The entries below must be transcribed exactly. Leave nothing out.

Pixel coordinate grounding data:
_____
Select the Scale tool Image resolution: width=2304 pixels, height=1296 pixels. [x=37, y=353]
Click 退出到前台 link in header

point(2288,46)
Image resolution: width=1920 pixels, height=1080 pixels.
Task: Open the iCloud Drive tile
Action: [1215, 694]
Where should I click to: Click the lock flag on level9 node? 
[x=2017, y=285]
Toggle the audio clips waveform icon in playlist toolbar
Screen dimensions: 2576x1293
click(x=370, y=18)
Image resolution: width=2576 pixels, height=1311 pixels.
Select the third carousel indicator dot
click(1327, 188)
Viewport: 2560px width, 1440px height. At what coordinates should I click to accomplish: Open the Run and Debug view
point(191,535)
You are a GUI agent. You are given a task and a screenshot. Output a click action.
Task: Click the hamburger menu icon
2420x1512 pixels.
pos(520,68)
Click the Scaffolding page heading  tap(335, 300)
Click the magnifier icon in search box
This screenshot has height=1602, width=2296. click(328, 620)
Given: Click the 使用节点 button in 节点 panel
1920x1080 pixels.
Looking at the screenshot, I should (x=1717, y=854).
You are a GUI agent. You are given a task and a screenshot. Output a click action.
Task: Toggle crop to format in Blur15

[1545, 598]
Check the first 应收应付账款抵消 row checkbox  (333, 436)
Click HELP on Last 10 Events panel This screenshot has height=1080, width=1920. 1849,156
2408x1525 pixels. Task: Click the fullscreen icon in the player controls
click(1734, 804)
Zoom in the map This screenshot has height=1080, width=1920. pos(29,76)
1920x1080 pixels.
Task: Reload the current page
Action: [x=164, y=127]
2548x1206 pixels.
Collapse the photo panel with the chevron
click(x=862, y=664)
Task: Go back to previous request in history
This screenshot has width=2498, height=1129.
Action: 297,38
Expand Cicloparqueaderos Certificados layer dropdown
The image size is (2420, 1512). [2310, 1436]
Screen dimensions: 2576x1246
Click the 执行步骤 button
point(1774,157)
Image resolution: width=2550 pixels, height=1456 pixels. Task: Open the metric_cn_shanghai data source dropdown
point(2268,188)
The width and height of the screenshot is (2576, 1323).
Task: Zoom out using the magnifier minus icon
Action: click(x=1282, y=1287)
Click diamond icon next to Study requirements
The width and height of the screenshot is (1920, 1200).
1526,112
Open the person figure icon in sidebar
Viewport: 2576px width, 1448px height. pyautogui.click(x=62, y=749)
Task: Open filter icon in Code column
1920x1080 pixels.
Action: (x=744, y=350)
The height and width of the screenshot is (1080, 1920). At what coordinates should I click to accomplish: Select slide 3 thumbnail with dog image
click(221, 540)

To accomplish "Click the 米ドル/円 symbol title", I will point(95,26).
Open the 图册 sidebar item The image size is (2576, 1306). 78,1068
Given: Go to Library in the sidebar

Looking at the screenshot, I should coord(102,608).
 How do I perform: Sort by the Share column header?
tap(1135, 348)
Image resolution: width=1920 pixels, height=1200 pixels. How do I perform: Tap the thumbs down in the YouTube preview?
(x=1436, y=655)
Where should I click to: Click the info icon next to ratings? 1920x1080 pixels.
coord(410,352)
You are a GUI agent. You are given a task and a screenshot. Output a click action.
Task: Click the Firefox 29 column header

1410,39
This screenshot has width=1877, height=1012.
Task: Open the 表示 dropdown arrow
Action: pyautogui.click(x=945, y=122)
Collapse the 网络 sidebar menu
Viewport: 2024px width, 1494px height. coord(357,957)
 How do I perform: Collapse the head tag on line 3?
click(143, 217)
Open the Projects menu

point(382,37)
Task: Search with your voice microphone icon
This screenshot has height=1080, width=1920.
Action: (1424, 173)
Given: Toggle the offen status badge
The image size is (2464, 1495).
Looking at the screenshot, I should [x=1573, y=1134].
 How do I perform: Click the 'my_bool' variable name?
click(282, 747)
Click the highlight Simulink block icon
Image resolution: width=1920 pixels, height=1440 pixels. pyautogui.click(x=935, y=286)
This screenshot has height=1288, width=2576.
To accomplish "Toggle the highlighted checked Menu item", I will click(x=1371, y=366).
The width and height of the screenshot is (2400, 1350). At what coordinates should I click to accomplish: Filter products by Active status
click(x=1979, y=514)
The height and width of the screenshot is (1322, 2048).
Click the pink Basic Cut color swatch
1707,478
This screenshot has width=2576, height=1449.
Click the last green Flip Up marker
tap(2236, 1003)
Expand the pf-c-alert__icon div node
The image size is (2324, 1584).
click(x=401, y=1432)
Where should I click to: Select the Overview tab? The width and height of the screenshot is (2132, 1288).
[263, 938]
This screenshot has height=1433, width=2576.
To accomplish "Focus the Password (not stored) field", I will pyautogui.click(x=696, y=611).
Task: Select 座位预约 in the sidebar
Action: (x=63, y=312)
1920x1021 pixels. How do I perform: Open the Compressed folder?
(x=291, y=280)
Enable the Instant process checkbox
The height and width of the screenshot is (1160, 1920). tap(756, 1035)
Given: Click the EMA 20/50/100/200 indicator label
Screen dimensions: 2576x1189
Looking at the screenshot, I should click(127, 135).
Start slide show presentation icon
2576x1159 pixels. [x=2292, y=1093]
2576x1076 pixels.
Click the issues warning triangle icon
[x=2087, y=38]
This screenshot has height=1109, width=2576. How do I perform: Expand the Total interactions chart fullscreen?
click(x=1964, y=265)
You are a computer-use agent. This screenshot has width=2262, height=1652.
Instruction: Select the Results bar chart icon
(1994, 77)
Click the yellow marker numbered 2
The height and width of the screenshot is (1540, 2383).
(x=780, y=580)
_____
■ Problem solution:
Select the Scale tool Image resolution: width=2304 pixels, height=1296 pixels. [x=37, y=353]
Click 退出到前台 link in header

point(2288,46)
Image resolution: width=1920 pixels, height=1080 pixels.
Task: Open the iCloud Drive tile
Action: [1215, 694]
Where should I click to: Click the lock flag on level9 node? 
[x=2017, y=285]
Toggle the audio clips waveform icon in playlist toolbar
Screen dimensions: 2576x1293
click(x=370, y=18)
Image resolution: width=2576 pixels, height=1311 pixels.
Select the third carousel indicator dot
click(1327, 188)
Viewport: 2560px width, 1440px height. At what coordinates should I click to accomplish: Open the Run and Debug view
point(191,535)
You are a GUI agent. You are given a task and a screenshot. Output a click action.
Task: Click the hamburger menu icon
2420x1512 pixels.
pos(520,68)
Click the Scaffolding page heading  tap(335, 300)
Click the magnifier icon in search box
This screenshot has height=1602, width=2296. click(328, 620)
Given: Click the 使用节点 button in 节点 panel
1920x1080 pixels.
Looking at the screenshot, I should (x=1717, y=854).
You are a GUI agent. You are given a task and a screenshot. Output a click action.
Task: Toggle crop to format in Blur15

[1545, 598]
Check the first 应收应付账款抵消 row checkbox  (333, 436)
Click HELP on Last 10 Events panel This screenshot has height=1080, width=1920. 1849,156
2408x1525 pixels. Task: Click the fullscreen icon in the player controls
click(1734, 804)
Zoom in the map This screenshot has height=1080, width=1920. pos(29,76)
1920x1080 pixels.
Task: Reload the current page
Action: [x=164, y=127]
2548x1206 pixels.
Collapse the photo panel with the chevron
click(x=862, y=664)
Task: Go back to previous request in history
This screenshot has width=2498, height=1129.
Action: 297,38
Expand Cicloparqueaderos Certificados layer dropdown
The image size is (2420, 1512). [2310, 1436]
Screen dimensions: 2576x1246
Click the 执行步骤 button
point(1774,157)
Image resolution: width=2550 pixels, height=1456 pixels. Task: Open the metric_cn_shanghai data source dropdown
point(2268,188)
The width and height of the screenshot is (2576, 1323).
Task: Zoom out using the magnifier minus icon
Action: click(x=1282, y=1287)
Click diamond icon next to Study requirements
The width and height of the screenshot is (1920, 1200).
1526,112
Open the person figure icon in sidebar
Viewport: 2576px width, 1448px height. pyautogui.click(x=62, y=749)
Task: Open filter icon in Code column
1920x1080 pixels.
Action: (x=744, y=350)
The height and width of the screenshot is (1080, 1920). At what coordinates should I click to accomplish: Select slide 3 thumbnail with dog image
click(221, 540)

To accomplish "Click the 米ドル/円 symbol title", I will point(95,26).
Open the 图册 sidebar item The image size is (2576, 1306). 78,1068
Given: Go to Library in the sidebar

Looking at the screenshot, I should coord(102,608).
 How do I perform: Sort by the Share column header?
tap(1135, 348)
Image resolution: width=1920 pixels, height=1200 pixels. How do I perform: Tap the thumbs down in the YouTube preview?
(x=1436, y=655)
Where should I click to: Click the info icon next to ratings? 1920x1080 pixels.
coord(410,352)
You are a GUI agent. You are given a task and a screenshot. Output a click action.
Task: Click the Firefox 29 column header

1410,39
This screenshot has width=1877, height=1012.
Task: Open the 表示 dropdown arrow
Action: pyautogui.click(x=945, y=122)
Collapse the 网络 sidebar menu
Viewport: 2024px width, 1494px height. coord(357,957)
 How do I perform: Collapse the head tag on line 3?
click(143, 217)
Open the Projects menu

point(382,37)
Task: Search with your voice microphone icon
This screenshot has height=1080, width=1920.
Action: (1424, 173)
Given: Toggle the offen status badge
The image size is (2464, 1495).
Looking at the screenshot, I should [x=1573, y=1134].
 How do I perform: Click the 'my_bool' variable name?
click(282, 747)
Click the highlight Simulink block icon
Image resolution: width=1920 pixels, height=1440 pixels. pyautogui.click(x=935, y=286)
This screenshot has height=1288, width=2576.
To accomplish "Toggle the highlighted checked Menu item", I will click(x=1371, y=366).
The width and height of the screenshot is (2400, 1350). At what coordinates should I click to accomplish: Filter products by Active status
click(x=1979, y=514)
The height and width of the screenshot is (1322, 2048).
Click the pink Basic Cut color swatch
1707,478
This screenshot has width=2576, height=1449.
Click the last green Flip Up marker
tap(2236, 1003)
Expand the pf-c-alert__icon div node
The image size is (2324, 1584).
click(x=401, y=1432)
Where should I click to: Select the Overview tab? The width and height of the screenshot is (2132, 1288).
[263, 938]
This screenshot has height=1433, width=2576.
To accomplish "Focus the Password (not stored) field", I will pyautogui.click(x=696, y=611).
Task: Select 座位预约 in the sidebar
Action: (x=63, y=312)
1920x1021 pixels. How do I perform: Open the Compressed folder?
(x=291, y=280)
Enable the Instant process checkbox
The height and width of the screenshot is (1160, 1920). tap(756, 1035)
Given: Click the EMA 20/50/100/200 indicator label
Screen dimensions: 2576x1189
Looking at the screenshot, I should click(127, 135).
Start slide show presentation icon
2576x1159 pixels. [x=2292, y=1093]
2576x1076 pixels.
Click the issues warning triangle icon
[x=2087, y=38]
This screenshot has height=1109, width=2576. How do I perform: Expand the Total interactions chart fullscreen?
click(x=1964, y=265)
You are a computer-use agent. This screenshot has width=2262, height=1652.
Instruction: Select the Results bar chart icon
(1994, 77)
Click the yellow marker numbered 2
The height and width of the screenshot is (1540, 2383).
(x=780, y=580)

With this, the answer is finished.